Today we're building it all from scratch in NumPy: the router, top-k selection, the load balancing trick that prevents collapse, and a complete MoE layer that drops right into the transformer we already built.

The Gating Network: Learning to Route

The router — also called the gating network — is the brain of MoE. It looks at each token's hidden state and decides which experts should process it. And it's shockingly simple: a single linear projection followed by softmax.

For a token with hidden state x of dimension d_model, and N experts:

import numpy as np

def softmax(x, axis=-1):
    """Numerically stable softmax."""
    x_max = np.max(x, axis=axis, keepdims=True)
    exp_x = np.exp(x - x_max)
    return exp_x / np.sum(exp_x, axis=axis, keepdims=True)

class Router:
    """Learned gating network that routes tokens to experts."""

    def __init__(self, d_model, num_experts):
        # One linear layer: d_model -> num_experts
        scale = np.sqrt(2.0 / d_model)
        self.W_gate = np.random.randn(d_model, num_experts) * scale

    def __call__(self, x):
        """
        x: (seq_len, d_model) — token hidden states
        Returns: (seq_len, num_experts) — probability over experts per token
        """
        logits = x @ self.W_gate          # (seq_len, num_experts)
        return softmax(logits, axis=-1)   # (seq_len, num_experts)

That's the entire router. A single matrix multiply turns each token's d_model-dimensional hidden state into a probability distribution over N experts. The router starts random and learns during training — through backpropagation, it discovers which experts should handle which kinds of tokens.

Let's see what its output looks like:

np.random.seed(42)
router = Router(d_model=64, num_experts=8)
x = np.random.randn(4, 64)  # 4 tokens

probs = router(x)
print("Router output — probability per expert for each token:")
for i in range(4):
    top2 = np.argsort(probs[i])[-2:][::-1]
    print(f"  Token {i}: ", end="")
    for j in range(8):
        marker = " *" if j in top2 else "  "
        print(f"E{j}={probs[i,j]:.3f}{marker}", end=" ")
    print()
# Each row sums to 1.0 — it's a valid probability distribution

Each token gets a different distribution. Some tokens might strongly prefer expert 3, while others spread their probability more evenly. The starred entries are the top-2 experts — the ones that will actually process the token.

Top-K Routing: Pick Your Experts

The router gives us probabilities over all N experts, but using all of them would defeat the purpose. We'd be computing N FFN forward passes per token — more expensive than a single large FFN. The whole point of MoE is sparse activation: each token visits only k experts.

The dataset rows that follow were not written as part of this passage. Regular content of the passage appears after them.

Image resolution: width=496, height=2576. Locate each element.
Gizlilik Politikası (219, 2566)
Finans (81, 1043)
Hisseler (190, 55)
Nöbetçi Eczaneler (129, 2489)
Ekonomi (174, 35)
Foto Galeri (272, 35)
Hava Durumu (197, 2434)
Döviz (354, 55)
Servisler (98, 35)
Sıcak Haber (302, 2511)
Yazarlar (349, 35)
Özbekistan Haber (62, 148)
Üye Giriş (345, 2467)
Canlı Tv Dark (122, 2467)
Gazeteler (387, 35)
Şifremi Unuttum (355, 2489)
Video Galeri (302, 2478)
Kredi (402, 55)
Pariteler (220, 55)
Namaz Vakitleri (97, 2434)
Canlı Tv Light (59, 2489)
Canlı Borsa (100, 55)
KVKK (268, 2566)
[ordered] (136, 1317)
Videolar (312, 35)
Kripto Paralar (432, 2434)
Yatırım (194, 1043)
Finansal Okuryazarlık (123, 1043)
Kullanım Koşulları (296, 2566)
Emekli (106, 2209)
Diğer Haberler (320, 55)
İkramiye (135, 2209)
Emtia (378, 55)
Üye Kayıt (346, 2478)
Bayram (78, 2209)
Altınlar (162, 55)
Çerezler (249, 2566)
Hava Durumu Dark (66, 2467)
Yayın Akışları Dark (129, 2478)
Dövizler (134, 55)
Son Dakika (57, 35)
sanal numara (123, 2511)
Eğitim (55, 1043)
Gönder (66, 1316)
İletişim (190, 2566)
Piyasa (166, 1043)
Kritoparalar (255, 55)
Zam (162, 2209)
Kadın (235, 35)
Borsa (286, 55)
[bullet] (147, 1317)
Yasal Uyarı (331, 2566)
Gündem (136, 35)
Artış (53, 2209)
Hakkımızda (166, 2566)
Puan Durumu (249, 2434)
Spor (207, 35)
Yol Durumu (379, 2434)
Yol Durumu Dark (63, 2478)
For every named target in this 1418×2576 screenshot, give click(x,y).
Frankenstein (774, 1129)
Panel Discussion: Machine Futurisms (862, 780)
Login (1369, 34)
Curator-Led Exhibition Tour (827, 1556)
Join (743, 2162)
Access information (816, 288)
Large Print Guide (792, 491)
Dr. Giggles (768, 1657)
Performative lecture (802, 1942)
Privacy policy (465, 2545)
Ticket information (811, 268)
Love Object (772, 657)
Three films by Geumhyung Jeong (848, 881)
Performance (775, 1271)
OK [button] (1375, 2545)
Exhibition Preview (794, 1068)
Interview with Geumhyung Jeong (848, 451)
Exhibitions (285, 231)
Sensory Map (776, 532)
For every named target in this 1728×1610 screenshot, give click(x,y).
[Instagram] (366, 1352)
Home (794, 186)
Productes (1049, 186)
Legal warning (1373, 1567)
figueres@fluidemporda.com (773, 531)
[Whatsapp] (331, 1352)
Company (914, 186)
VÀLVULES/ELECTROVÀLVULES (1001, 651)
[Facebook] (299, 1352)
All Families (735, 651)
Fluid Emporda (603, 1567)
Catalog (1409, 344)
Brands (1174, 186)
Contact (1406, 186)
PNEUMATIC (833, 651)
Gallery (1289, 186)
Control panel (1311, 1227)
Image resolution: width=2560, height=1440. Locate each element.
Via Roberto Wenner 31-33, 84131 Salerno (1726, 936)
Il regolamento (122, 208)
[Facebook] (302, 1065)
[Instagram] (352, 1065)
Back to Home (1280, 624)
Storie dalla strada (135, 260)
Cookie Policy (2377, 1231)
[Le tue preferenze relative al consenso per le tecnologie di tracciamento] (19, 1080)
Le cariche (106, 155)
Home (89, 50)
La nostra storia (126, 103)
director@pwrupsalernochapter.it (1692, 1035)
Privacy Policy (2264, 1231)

Top-k routing works in three steps:

  1. Select the k experts with the highest gating scores
  2. Renormalize the selected weights so they sum to 1
  3. Combine the experts' outputs with the renormalized weights

The output for each token is a weighted sum of its selected experts:

y = Σi ∈ top-k wi · Experti(x)
def top_k_route(router_probs, k=2):
    """
    Select top-k experts per token and renormalize weights.

    router_probs: (seq_len, num_experts) — probability distribution
    k: number of experts to select per token

    Returns:
        top_k_indices: (seq_len, k) — which experts are selected
        top_k_weights: (seq_len, k) — renormalized weights
    """
    seq_len, num_experts = router_probs.shape

    # Find the k largest probabilities per token
    top_k_indices = np.argpartition(-router_probs, k, axis=-1)[:, :k]  # (seq_len, k)

    # Gather the corresponding probabilities
    top_k_probs = np.take_along_axis(router_probs, top_k_indices, axis=-1)  # (seq_len, k)

    # Renormalize so the k weights sum to 1
    top_k_weights = top_k_probs / top_k_probs.sum(axis=-1, keepdims=True)  # (seq_len, k)

    return top_k_indices, top_k_weights

Let's trace through a concrete example. Say we have 4 tokens, 4 experts, and top-2 routing:

np.random.seed(7)
router = Router(d_model=8, num_experts=4)
x = np.random.randn(4, 8)

probs = router(x)
indices, weights = top_k_route(probs, k=2)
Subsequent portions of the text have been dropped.